Responda, com base no texto sobre Descartes e Newton:
(a) Segundo o resumo, que postura sobre a ciência é atribuída a Newton?
(b) Qual é o título da terceira parte dos Princípios de Filosofia?
(c) Em que artigo dessa terceira parte Descartes trata da maneira pela qual Deus dispôs os movimentos e magnitudes do mundo?

» Texto fornecido:
──────────

Posições metodológicas.
Distinções metodológicas entre Newton e Descartes.
Mohamad Nagashima de Oliveira*

Resumo. - Este texto tem por objetivo apresentar de maneira geral distinções entre as posições metodológicas adotadas por Descartes e Newton. Em sumo, apresentar a postura instrumentalista de Descartes sobre a ciência e a realista de Newton. E como essa postura instrumentalista partiu a crítica sobre a obra de Newton.

Palavras-chave: Descartes, Newton, instrumentalismo, realismo.

O contexto científico no qual se encontra Newton é o contexto cartesiano. Uma das fortes características desta postura metodológica é a aceitação de hipóteses como explicações científicas, isto é, aceitava-se como explicação científica uma ideia que partisse de pontos simples e que seu resultado final fosse condizente com aquilo que é observado na experiência, sem se preocupar se a hipótese gerada corroborava ou não com o que de fato acontecia no mundo. A preocupação principal na elaboração da hipótese era tornar inteligível o fenômeno tomado, colocá-lo em algum tipo de esquema que permitisse a explicação, ou algum entendimento sobre ele. A obra cartesiana que apresenta essa postura metodológica e dá os argumentos para sustenta-la é o Principia Philosophiae (Princípios de Filosofia) (1644) em que na terceira parte, "Sobre o mundo visível", Descartes faz a descrição de como estariam dispostos a Terra, planetas, cometas, Sol e estrelas fixas. Ele constrói sua teoria dos Vórtices a partir da ideia de que todo o espaço está preenchido por corpúsculos infinitamente pequenos (compondo o fluído de seu modelo hidrostático), que girariam em torno das estrelas causando os vórtices que carregariam os planetas e os cometas nas suas órbitas. Sobre este seu modelo do sistema solar, Descartes comenta ao final Ainda que julguemos essas hipóteses como sendo falsas, acreditarei que terei feito o bastante se tudo aquilo que for deduzido delas estiver de acordo com as experiências: pois assim percebemos nelas tanta utilidade para a vida quanto na reflexão da própria verdade. (BARRA cit. DESCARTES, 1995, p. 226). Podemos resumir o raciocínio de Descartes para esta conclusão da seguinte maneira: no artigo 46 da terceira parte dos Princípios de Filosofia, Descartes argumenta que a maneira pela qual Deus dispôs os movimentos e magnitudes do mundo são diversas de um conjunto imenso de opções. Sendo assim, tudo que nos cabe é pensar em teorias que se adequam com as experiências que temos dos fenômenos, pois descobrir suas verdadeiras propriedades se torna impossível dada as múltiplas formas pelas quais Ele dispôs (ou poderia dispor) o mundo.

──────────

» Material extraído:
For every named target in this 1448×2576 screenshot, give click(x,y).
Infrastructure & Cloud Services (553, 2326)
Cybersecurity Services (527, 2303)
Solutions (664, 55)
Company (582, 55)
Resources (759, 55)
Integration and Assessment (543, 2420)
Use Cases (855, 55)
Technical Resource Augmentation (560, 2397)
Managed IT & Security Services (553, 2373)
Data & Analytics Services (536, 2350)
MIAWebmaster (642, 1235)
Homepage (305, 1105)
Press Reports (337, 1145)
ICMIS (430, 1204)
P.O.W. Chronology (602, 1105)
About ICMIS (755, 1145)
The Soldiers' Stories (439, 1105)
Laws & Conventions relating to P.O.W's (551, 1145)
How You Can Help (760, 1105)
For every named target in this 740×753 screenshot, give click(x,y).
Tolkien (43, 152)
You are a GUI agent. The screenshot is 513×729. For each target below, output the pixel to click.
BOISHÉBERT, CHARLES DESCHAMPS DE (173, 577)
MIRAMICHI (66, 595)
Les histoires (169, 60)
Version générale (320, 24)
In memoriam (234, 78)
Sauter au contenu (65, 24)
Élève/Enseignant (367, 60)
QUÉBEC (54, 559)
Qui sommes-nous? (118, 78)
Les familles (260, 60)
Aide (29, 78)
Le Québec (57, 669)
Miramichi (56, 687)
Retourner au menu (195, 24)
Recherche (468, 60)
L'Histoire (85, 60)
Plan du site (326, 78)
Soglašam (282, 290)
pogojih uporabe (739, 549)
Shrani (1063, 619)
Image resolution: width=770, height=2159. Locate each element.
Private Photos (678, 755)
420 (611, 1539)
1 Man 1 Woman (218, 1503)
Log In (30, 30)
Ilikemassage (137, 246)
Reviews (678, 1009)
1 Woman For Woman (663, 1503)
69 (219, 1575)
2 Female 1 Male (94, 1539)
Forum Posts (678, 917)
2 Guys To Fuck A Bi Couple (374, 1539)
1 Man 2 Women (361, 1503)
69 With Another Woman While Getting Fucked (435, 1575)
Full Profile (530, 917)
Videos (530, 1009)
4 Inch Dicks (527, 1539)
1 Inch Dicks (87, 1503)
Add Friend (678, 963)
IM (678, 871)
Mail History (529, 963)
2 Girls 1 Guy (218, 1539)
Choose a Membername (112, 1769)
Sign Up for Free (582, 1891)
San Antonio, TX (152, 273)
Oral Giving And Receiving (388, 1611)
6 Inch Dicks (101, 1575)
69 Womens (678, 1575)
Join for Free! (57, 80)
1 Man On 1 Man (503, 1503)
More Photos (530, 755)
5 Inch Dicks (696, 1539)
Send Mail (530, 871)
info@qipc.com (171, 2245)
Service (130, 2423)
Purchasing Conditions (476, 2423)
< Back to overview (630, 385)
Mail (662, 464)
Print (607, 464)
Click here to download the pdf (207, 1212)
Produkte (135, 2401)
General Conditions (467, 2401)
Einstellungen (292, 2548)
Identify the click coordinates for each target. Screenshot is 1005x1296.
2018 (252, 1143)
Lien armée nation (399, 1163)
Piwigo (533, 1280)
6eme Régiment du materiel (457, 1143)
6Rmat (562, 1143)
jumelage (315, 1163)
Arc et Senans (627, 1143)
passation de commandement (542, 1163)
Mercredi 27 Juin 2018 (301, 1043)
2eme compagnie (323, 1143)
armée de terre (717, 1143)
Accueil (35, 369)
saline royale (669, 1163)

──────────

» Resposta da tarefa:
(a) A postura realista.
(b) "Sobre o mundo visível".
(c) No artigo 46.